The Frozen-EZ Yeast Transformation II Kit is designed to make yeast transformations and library screening easier and more efficient than currently available methods. The yeast cells prepared with the Frozen-EZ Yeast Transformation II Kit can be used immediately for transformation or can be stored (i.e., = -70°C) for use at a later time. Yeast prepared with this kit can be transformed with both circular and linear DNAs. Also, the Frozen-EZ Yeast Transformation II Kit can be used with other fungi including C. albicans, S. pombe, and P. pastors.
Q1: What is in this kit and how does it work?
The procedure utilized in this kit is designed, in some ways, similar to the lithium cation based method. No spheroplast step is involved. The mechanism probably involves some metabolic pathways that we do not fully understand.
Q2: Does this kit work on C. albicans, S. pombe, or Pichia pastoris?
Yes. Based on data from other labs and ours, this kit does work as well on C. albicans, S. pombe, or Pichia pastoris as well as S. cerevisiae.
Q3: How long can I store my competent yeast cells below -70°C?
There is no loss of transformation efficiency after half a year of storage below -70°C. The transformation efficiency gradually starts to drop after 6 months.
Q4: How should I thaw the stored frozen competent cells?
Thaw at room temperature.
Q5: Do the frequencies of freezing and thawing affect the transformation efficiency?
We usually see a 10-30% increase of transformants after the first cycle of freezing. You can refreeze and thaw the competent yeast cells 3-4 times without noticeable effect on the transformation efficiency. Further freezing-thawing cycles adversely affect the transformation efficiency.
Q6: In step 2 of the transformation, do I need to incubate strictly at 30°C?

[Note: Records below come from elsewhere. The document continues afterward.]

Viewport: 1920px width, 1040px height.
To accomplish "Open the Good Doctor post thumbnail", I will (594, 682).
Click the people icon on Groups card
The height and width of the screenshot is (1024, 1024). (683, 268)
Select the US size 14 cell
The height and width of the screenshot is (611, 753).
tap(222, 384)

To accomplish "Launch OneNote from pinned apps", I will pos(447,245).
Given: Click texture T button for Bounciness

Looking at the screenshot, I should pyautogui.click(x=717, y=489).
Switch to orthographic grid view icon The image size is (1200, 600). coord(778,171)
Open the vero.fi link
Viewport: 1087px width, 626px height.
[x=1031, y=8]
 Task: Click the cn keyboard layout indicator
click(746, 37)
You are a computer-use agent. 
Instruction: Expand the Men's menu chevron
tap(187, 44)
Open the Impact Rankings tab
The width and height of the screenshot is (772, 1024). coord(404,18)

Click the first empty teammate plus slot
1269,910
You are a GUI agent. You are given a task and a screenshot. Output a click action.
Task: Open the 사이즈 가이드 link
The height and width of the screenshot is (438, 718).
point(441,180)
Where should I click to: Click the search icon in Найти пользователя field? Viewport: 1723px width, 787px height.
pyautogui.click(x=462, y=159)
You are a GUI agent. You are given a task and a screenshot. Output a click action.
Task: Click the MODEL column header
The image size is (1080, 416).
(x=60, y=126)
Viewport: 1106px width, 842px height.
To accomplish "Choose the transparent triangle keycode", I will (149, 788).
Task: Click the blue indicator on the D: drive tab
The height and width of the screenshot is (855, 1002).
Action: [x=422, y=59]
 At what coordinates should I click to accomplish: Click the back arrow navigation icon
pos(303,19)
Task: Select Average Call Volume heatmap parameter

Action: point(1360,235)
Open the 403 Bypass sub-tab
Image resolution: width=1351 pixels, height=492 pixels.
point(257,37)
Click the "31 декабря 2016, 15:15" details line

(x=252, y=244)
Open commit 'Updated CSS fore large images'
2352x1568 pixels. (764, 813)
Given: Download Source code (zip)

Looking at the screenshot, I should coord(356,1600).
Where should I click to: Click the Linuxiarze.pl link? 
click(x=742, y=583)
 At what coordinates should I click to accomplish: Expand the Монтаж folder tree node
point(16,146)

No. Temperatures between 30°C and 37°C are in the optimal temperature range. Incubation below or above this range greatly reduces the transformation efficiency.
Q7: Can I use DNA directly from restriction enzyme digestions without purification?
Yes. Different digestion buffers have only a slight effect on the transformation efficiency. You should try to keep the DNA volume in 5 µl per transformation experiment by increasing the concentration of DNA in the digestion reaction.
Q8: How much transformation mixture should I spread on a selective plate?
For most circular plasmid transformations, 50 µl is enough. But if you use linearized DNA or use more than one selection marker, you can apply up to 200 µl of transformation mixture on each plate to increase the number of transformants. The number of transformants increases linearly with the amount of transformation mixture applied to each plate.
Q9: Do I need to use plates with sorbitol?
No. Use any plate that is appropriate for your experiment.
Q10: Do I need to add carrier DNA?
No. There is no need for carrier DNA.